Australia’s deputy prime minister boasted on Wednesday that he had got into Johnny Depp’s head like fictional serial killer Hannibal Lecter after the Hollywood actor quipped that the ruddy-faced lawmaker appeared to be “inbred with a tomato.”

The exchange spanning half the globe is the latest in a war of words that started a year ago when Deputy Prime Minister Barnaby Joyce threatened to have Depp’s pet dogs, Boo and Pistol, put down. Joyce bluntly said it was time the Yorkshire terriers that had been illegally smuggled into Australia “buggered off back to the United States.”

The 52-year-old actor’s wife Amber Heard pleaded guilty in a court last month to falsifying documents to conceal the pets when she arrived by private jet to join her husband on the set of the fifth movie in the Pirates of the Caribbean series.

The couple videoed an apology as part of a deal with prosecutors that allowed Heard to avoid a conviction.

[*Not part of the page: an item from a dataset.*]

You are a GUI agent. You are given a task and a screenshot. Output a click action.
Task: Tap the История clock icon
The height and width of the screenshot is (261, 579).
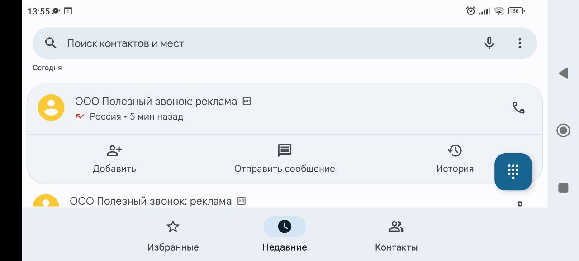tap(455, 150)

Depp referred to Joyce as Barnaby Jones, the television detective played by Buddy Ebsen, while discussing the case this week on the US talk show Jimmy Kimmel Live!.

“He looks somehow inbred with a tomato,” Depp told Kimmel. “It’s not a criticism. No, I was a little worried. He might explode.”

Joyce replied by thanking Depp for the publicity he gave Australia’s tough biosecurity laws through the case that was widely lampooned as a “war on terrier.”

Joyce, who is campaigning ahead of July 2 elections, said he had moved on from his dispute with Depp.

“I’m inside his head, I’m pulling little strings and pulling little levers. Long after I’ve forgotten about Mr Depp, he’s remembering me,” Joyce told reporters in his home town of Tamworth.

“I’m turning into his Hannibal Lecter,” Joyce added, referring to the brilliant but dangerously manipulative character best known from the Academy Award-winning movie Silence of the Lambs.

Depp said he didn’t watch the widely-derided apology video — that has been likened to a hostage video with wooden deliveries from the couple — before it was released.

“No, because I didn’t want to kill myself,” Depp explained to Kimmel.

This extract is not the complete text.